On base, Nick’s officers also had noticed something was awry, and they encouraged him to talk to someone. When he did, he mentioned that he had had suicidal thoughts, sending everyone into high alert. His command called Krista, who suddenly saw the past few years in a whole new light. The drinking she had blamed on genetics; the depression she had blamed on herself; the disengagement she chalked up to Nick not wanting to be a part of the family; Nick’s hypervigilance when they went out. It turned out Nick had been concealing debilitating posttraumatic stress.
“I didn’t know enough about PTSD (posttraumatic stress disorder) to see this coming,” Krista says. “I feel like had I known that earlier on, or had I had a class talk to me about what to look for, I feel like I would have been able to notice something and get him help a lot faster than we did.”
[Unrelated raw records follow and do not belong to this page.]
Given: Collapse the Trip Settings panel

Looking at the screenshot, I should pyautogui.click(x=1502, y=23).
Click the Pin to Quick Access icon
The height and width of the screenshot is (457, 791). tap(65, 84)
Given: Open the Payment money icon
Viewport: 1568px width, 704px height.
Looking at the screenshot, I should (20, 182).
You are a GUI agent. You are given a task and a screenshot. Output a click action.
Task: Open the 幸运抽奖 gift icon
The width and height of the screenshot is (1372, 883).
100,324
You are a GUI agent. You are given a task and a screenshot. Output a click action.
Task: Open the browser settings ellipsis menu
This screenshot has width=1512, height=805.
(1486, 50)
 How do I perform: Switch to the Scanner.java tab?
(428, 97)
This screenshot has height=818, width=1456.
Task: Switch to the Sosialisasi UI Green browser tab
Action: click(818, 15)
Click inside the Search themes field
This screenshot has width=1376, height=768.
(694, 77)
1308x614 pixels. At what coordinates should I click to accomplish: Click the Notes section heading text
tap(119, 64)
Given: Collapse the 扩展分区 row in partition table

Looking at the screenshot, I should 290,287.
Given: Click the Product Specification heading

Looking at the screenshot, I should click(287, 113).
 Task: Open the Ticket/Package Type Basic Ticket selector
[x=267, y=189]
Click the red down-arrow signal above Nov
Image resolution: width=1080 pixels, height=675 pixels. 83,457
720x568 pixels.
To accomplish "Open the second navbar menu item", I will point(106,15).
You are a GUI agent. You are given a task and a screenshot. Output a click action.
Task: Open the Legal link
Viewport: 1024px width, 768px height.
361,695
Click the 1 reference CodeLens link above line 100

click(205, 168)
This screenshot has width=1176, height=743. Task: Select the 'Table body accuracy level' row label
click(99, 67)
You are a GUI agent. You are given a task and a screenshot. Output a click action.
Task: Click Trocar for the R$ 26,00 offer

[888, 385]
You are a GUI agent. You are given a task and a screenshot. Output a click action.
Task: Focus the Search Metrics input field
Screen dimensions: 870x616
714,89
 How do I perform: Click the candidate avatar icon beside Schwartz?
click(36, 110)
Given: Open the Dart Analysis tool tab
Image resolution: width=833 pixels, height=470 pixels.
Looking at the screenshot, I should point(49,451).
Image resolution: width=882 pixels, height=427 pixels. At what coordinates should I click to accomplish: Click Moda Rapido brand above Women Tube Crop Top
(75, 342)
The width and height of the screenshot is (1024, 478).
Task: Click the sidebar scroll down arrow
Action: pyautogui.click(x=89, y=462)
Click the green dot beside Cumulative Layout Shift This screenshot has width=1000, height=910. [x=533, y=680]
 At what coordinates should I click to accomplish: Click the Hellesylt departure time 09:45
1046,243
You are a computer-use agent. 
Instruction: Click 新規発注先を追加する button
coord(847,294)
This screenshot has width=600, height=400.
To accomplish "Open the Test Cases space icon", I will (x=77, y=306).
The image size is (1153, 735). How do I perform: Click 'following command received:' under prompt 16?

KRISTA’S CAREGIVER STORY BEGINS
It turned out that Nick’s first deployment to Iraq—his only deployment—had affected him far more than Krista knew, and it had lingering effects. While he wasn’t supposed to see combat, the truth was he had seen enough to ripple through his psyche. Nick began treatment right away, and Krista began a crash course in caregiving. She became an expert at managing Nick’s multiple medications, his anxiety, his mood swings. She learned what she could do to help and what made it worse. Both of them felt overwhelmed, and as Nick began to get help, Krista realized she needed help as well. She started looking for outlets for herself and came across Blue Star Families.
Blue Star Families is a network of military families across the country, and in San Antonio it operates a program called Operation Family Caregiver (OFC). OFC was founded by the Rosalynn Carter Institute for Caregiving to support military spouses like Krista. The program coaches military caregivers to help them adapt to the “new normal” after their loved ones return home from war. For Krista, the program was a lifeline. First, she joined other women just like herself to talk over coffee, and then she began working with a coach, Brandi, who could help her see her problems from a different perspective.
Brandi answered any questions Krista had. She had resources at her fingertips for both Krista and Nick. “I felt like I was drowning… and Blue Star Families was the hand that pulled me out of the water,” Krista says.
Today, Krista has found a new purpose. In March, she was certified as an OFC coach. Taking care of Nick is a priority, but she also feels a strong desire to help other women who feel as lost as she did to find their own way out.